Below are some records; return each one exactly.

Stored items from a collection:
═══
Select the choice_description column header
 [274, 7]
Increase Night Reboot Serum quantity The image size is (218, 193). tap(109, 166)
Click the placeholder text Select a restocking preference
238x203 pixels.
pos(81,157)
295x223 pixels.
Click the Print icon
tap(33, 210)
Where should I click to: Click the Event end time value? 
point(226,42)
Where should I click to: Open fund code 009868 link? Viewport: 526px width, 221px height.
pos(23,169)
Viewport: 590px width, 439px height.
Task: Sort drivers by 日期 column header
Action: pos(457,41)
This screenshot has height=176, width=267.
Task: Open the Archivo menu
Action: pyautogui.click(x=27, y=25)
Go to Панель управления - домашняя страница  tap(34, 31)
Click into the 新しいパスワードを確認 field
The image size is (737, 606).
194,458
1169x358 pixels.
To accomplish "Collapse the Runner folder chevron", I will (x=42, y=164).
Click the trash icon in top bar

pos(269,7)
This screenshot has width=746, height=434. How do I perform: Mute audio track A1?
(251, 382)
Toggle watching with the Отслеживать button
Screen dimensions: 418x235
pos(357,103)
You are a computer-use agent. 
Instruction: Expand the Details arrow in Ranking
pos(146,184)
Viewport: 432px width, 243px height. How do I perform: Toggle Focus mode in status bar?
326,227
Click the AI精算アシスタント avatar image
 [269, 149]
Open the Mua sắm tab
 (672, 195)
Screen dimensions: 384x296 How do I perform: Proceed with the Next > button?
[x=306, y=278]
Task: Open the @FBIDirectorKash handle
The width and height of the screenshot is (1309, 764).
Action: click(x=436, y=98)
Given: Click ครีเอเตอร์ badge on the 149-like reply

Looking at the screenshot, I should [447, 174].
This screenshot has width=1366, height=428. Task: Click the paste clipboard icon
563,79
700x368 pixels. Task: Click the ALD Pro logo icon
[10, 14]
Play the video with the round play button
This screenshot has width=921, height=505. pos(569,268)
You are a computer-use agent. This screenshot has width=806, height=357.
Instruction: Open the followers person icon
═══
Result below:
Select the choice_description column header
 [274, 7]
Increase Night Reboot Serum quantity The image size is (218, 193). tap(109, 166)
Click the placeholder text Select a restocking preference
238x203 pixels.
pos(81,157)
295x223 pixels.
Click the Print icon
tap(33, 210)
Where should I click to: Click the Event end time value? 
point(226,42)
Where should I click to: Open fund code 009868 link? Viewport: 526px width, 221px height.
pos(23,169)
Viewport: 590px width, 439px height.
Task: Sort drivers by 日期 column header
Action: pos(457,41)
This screenshot has height=176, width=267.
Task: Open the Archivo menu
Action: pyautogui.click(x=27, y=25)
Go to Панель управления - домашняя страница  tap(34, 31)
Click into the 新しいパスワードを確認 field
The image size is (737, 606).
194,458
1169x358 pixels.
To accomplish "Collapse the Runner folder chevron", I will (x=42, y=164).
Click the trash icon in top bar

pos(269,7)
This screenshot has width=746, height=434. How do I perform: Mute audio track A1?
(251, 382)
Toggle watching with the Отслеживать button
Screen dimensions: 418x235
pos(357,103)
You are a computer-use agent. 
Instruction: Expand the Details arrow in Ranking
pos(146,184)
Viewport: 432px width, 243px height. How do I perform: Toggle Focus mode in status bar?
326,227
Click the AI精算アシスタント avatar image
 [269, 149]
Open the Mua sắm tab
 (672, 195)
Screen dimensions: 384x296 How do I perform: Proceed with the Next > button?
[x=306, y=278]
Task: Open the @FBIDirectorKash handle
The width and height of the screenshot is (1309, 764).
Action: click(x=436, y=98)
Given: Click ครีเอเตอร์ badge on the 149-like reply

Looking at the screenshot, I should [447, 174].
This screenshot has width=1366, height=428. Task: Click the paste clipboard icon
563,79
700x368 pixels. Task: Click the ALD Pro logo icon
[10, 14]
Play the video with the round play button
This screenshot has width=921, height=505. pos(569,268)
You are a computer-use agent. This screenshot has width=806, height=357.
Instruction: Open the followers person icon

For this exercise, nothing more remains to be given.